Police officer jailed for laughing when colleague broke woman with dementia’s arm in violent arrest
A former Colorado police officer has been sentenced to jail for laughing after a colleague broke the arm of a 73-year-old woman with dementia during a rough address.
Daria Jalali was sentenced on Friday to 45 days in jail and three years of probation for failing to intervene in the arrest of Karen Garner in Loveland, about 50 miles north of Denver, the Associated Press reported. She will also be required to perform 250 hours of community service and will be banned from pursuing a law enforcement career in the future.
Ms Garner, who suffers from dementia and aphasia, sustained an arm fracture, a shoulder dislocation and a sprained wrist as she was being taken into custody by former officer Austin Hopp in 2020, court records reviewed by The Independent show. Ms Garner had left a Walmart store without paying for about $14 worth of items.
Jalali had earlier pleaded guilty to charges. She had faced up to 60 days in jail for failing to intervene, a crime created by lawmakers as part of a police reform bill passed during protests over racial injustice and police brutality in 2020.
Hopp was sentenced in May to five years in prison for his treatment of Ms Garner, who settled a lawsuit with the city of Loveland for $3m. Her family has said her condition deteriorated after her arrest and she requires around-the-clock care as a result, the Associated Press reported.
“[She] made poor choices that day and had numerous opportunities to stop this and do the right thing,” John Steward, Ms Garner’s son, said during the sentencing hearing, CPR reported.
“I believe this will give [Jalali] the time to reflect on her actions and how her actions affected my mom and her wellbeing.”
Police body camera video released last year and shared by the Garner family attorney, Sarah Schielke, shows Ms Garner repeatedly saying that she was trying to go home during the arrest.
After Ms Garner turned away from Hopp, the footage shows him grabbing her arm and pushing her to the ground and handcuffing her.
Later, he pushed her against the hood of his car and, after she tried to turn around, he moved her bent left up arm up near her head. Soon after, Ms Garner began to slump toward the ground. Jalali, who arrived after Ms Garner was handcuffed, says, “Stand up! We’re not going to hold you.”
Jalali apologized to Ms Garner and her family in court, the Loveland Reporter-Herald reported. She told Judge Joshua Lehman that she thought Garner was intoxicated and believed Ms Garner was only complaining about her handcuffs so she could get out of them.
“I wanted to be a good police officer and my heart was in the right place, but I still came up short,” she said.
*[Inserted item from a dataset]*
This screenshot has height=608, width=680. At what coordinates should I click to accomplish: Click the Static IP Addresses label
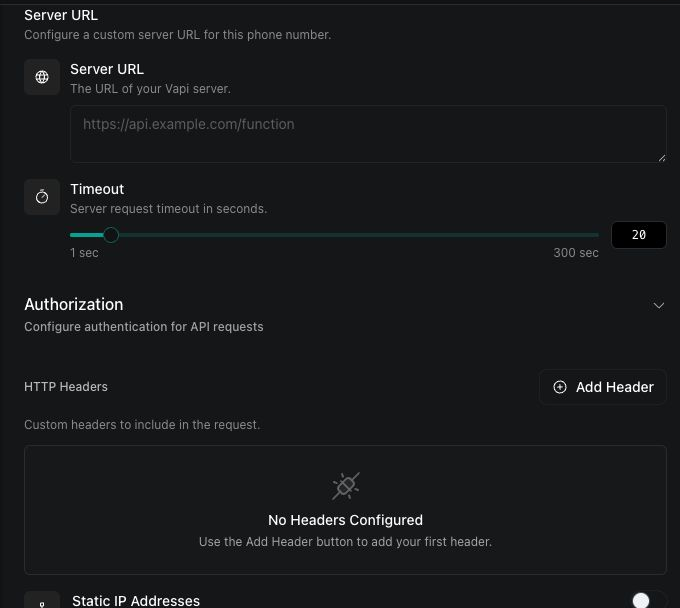coord(136,601)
Jalali’s lawyer, Anna Geigle, said Loveland police and another department let her stay on the job despite a pattern of poor performance recorded in her personnel files. A neuropsychological evaluation showed Jalali did not have the ‘psychological makeup’ to act with the precision and awareness expected of police officers, she said.
“She was given passes and she was pressed forward repeatedly by this department when she was falling below really where she should have been with the standards,” Ms Geigle said, according to CPR .
Judge Lehman said Jalali should have known Ms Garner was a “delicate” woman suffering from a mental health issue.
“She just sounds out of it and terrified to me,” he said after watching body camera footage from the arrest for the first time in court. “The fact that two law enforcement officers couldn’t comprehend that is incomprehensible to me.”
“The video really does make your stomach clench,” Judge Lehman also said. “This was an abysmal failure of your duty to protect and serve.”